The chart shows the massive quantities involved in such production. For instance, in the first week of May alone, 600 tonnes of canola seed and fertilizer were hauled to the field. “That’s the equivalent of 15 super-B loads,” says Dan. “We have to ensure that happens to seed the 3,875 acres of canola indicated the following week.” 

Dan’s vision to continuously raise the bar is dedicated to bringing others along in the farm’s success. “We believe in creating full-time careers for people to work in our business,” he says. “We’re moving up and down the supply chain here to make the pie bigger for everyone working on this farm.”

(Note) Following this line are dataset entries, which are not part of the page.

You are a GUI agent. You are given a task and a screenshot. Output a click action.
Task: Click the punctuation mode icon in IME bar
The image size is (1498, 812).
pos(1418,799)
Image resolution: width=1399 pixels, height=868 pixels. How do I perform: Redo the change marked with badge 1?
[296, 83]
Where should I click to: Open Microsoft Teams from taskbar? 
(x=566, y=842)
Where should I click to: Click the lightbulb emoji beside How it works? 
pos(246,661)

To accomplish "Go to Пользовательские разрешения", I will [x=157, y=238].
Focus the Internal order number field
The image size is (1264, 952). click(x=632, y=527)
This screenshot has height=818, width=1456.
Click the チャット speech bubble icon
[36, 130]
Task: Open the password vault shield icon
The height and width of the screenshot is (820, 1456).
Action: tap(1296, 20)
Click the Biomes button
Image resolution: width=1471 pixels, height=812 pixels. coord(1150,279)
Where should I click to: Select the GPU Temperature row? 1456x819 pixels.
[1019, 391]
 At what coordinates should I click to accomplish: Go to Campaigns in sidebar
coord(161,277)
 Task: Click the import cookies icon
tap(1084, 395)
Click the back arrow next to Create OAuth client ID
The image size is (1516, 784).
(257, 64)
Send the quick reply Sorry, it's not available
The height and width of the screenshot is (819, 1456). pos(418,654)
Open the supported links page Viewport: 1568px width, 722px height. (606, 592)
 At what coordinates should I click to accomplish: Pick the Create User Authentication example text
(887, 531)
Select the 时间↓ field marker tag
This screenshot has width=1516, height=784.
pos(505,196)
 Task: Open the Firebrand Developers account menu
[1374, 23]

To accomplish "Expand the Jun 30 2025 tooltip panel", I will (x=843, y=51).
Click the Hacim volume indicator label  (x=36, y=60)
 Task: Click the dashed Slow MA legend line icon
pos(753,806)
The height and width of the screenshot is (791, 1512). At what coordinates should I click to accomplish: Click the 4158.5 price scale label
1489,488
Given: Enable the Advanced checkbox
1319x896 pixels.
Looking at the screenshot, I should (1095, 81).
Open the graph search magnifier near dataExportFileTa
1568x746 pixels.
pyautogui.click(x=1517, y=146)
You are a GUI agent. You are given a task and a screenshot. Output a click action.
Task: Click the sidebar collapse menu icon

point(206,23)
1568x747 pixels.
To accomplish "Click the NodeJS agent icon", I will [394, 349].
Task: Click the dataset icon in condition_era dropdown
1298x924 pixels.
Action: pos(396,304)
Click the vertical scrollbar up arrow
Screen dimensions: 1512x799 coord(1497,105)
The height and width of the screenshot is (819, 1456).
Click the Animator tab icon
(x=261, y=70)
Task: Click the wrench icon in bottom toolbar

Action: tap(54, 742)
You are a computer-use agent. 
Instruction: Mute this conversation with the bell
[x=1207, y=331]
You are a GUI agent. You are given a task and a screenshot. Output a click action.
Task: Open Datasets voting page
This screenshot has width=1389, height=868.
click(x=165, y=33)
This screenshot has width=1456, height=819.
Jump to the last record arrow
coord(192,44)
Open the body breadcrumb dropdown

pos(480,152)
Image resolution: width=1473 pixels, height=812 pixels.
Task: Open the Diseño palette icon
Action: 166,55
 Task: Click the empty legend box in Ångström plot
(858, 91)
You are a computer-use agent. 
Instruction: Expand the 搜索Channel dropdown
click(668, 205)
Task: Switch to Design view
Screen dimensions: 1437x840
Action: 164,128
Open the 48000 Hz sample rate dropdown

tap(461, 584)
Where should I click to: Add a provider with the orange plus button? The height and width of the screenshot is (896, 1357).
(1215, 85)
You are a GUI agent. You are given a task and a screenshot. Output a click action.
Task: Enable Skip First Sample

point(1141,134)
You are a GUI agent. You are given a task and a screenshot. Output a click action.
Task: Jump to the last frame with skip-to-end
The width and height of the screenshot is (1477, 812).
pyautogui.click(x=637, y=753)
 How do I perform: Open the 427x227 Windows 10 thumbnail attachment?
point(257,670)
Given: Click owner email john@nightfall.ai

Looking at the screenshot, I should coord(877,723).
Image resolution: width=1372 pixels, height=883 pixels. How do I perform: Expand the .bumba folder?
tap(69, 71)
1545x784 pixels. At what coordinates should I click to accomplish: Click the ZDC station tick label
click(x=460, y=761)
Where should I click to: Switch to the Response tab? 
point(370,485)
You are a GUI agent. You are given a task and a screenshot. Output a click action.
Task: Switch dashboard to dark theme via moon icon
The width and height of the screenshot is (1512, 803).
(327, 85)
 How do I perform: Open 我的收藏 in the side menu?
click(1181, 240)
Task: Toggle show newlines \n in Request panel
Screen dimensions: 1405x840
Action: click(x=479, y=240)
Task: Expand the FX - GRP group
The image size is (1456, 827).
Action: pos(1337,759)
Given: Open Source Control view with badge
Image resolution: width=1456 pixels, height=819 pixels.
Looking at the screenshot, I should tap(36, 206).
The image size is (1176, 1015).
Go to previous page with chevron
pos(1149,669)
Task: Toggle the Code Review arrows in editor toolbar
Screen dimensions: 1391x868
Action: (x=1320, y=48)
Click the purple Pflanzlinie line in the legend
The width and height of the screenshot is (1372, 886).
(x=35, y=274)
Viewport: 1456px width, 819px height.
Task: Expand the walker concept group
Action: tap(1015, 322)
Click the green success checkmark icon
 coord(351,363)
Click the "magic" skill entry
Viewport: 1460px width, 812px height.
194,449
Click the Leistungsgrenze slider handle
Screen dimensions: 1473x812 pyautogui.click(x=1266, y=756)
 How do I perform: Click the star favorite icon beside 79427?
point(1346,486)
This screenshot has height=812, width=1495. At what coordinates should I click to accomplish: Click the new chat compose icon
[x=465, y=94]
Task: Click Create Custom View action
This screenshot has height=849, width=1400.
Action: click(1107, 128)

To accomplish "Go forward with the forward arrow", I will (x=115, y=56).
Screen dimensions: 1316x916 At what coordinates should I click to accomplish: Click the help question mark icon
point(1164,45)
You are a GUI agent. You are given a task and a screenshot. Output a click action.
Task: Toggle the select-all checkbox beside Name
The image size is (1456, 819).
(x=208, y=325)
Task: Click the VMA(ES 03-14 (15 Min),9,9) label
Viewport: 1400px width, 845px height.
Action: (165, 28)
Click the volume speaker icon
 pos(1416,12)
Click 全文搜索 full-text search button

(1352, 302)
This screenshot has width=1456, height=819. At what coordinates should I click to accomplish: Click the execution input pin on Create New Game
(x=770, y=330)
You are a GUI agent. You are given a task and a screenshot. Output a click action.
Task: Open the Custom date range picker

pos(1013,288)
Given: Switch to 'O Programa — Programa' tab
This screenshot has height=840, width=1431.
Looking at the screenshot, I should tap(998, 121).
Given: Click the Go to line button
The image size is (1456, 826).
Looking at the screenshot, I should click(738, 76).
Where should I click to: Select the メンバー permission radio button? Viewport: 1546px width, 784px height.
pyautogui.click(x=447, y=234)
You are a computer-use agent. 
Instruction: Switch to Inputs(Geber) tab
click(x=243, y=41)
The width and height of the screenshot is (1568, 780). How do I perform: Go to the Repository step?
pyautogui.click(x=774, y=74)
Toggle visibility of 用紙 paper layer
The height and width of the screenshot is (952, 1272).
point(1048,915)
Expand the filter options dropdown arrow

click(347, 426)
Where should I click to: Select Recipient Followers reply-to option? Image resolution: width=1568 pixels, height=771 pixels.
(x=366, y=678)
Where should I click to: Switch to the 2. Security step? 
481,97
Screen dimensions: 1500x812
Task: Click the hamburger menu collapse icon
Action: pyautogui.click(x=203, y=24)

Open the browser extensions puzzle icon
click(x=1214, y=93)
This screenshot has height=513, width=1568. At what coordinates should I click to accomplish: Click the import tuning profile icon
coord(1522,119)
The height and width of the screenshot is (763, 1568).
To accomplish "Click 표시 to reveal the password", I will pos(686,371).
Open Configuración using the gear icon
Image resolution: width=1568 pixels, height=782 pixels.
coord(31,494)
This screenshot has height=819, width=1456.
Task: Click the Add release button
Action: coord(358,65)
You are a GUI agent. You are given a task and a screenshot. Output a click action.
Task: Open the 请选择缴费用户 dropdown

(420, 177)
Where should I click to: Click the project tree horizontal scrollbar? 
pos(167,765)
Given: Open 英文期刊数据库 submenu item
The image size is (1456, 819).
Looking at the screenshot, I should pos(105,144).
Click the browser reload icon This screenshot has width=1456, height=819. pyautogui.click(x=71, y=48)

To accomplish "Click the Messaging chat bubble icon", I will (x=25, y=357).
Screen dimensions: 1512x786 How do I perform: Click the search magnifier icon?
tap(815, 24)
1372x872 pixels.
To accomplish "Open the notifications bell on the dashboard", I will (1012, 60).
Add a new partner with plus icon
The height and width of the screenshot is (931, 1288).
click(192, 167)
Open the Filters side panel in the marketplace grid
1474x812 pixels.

Such growth depends strongly upon embracing technology and progressive practices. Precision agronomy, including comprehensive soil sampling and EM38 electro connectivity mapping, make for more effective input use precisely in the places it drives economic return. The work is done through the internal team’s expertise including Dan’s undergrad work in crop science, and an employee with his master’s in plant science. “We know how to manipulate data and make things work,” says Dan. “We’ve taken a lot of training in trial and error, but it’s a powerful tool once you get it figured out.”

That specialized internal team handles most everything the farm needs – quality maintenance and repairs, leveraging data and software, soil sampling and generating prescription maps, including salinity mapping. “This identifies where we can cut our inputs back in areas with salt or seed them to grass. Soil sampling is a good mathematical way to figure out how to apply nitrogen. The savings can be enormous,” says Dan.  

The fresh perspective is welcomed by the team. “Dan’s entry brought a lot of new ideas to the farm,” says Gayle. “It was interesting for Rod to look at all these different ideas. The ones we went ahead with have turned out to be real game changers for our operation.”

Dan has wider hopes for that continued progress. “We want the businesses we create to drive our community forward. Entrepreneurship is the key to making our small towns survive,” he says. 

It’s a purpose filled with pride for the innovative contributions Saskatchewan farmers have made to global food production. “We farm in one of the more difficult parts of the world. It’s too dry, too wet, there’s late frost and early snow, always something,” says Dan. He points to the Beaujots with SeedMaster, the Bourgaults at St. Brieux and Halford selling ConservaPak to John Deere. “They’ve forever changed the way dryland farming is done with the technology developed on their farms. It makes us all better farmers.”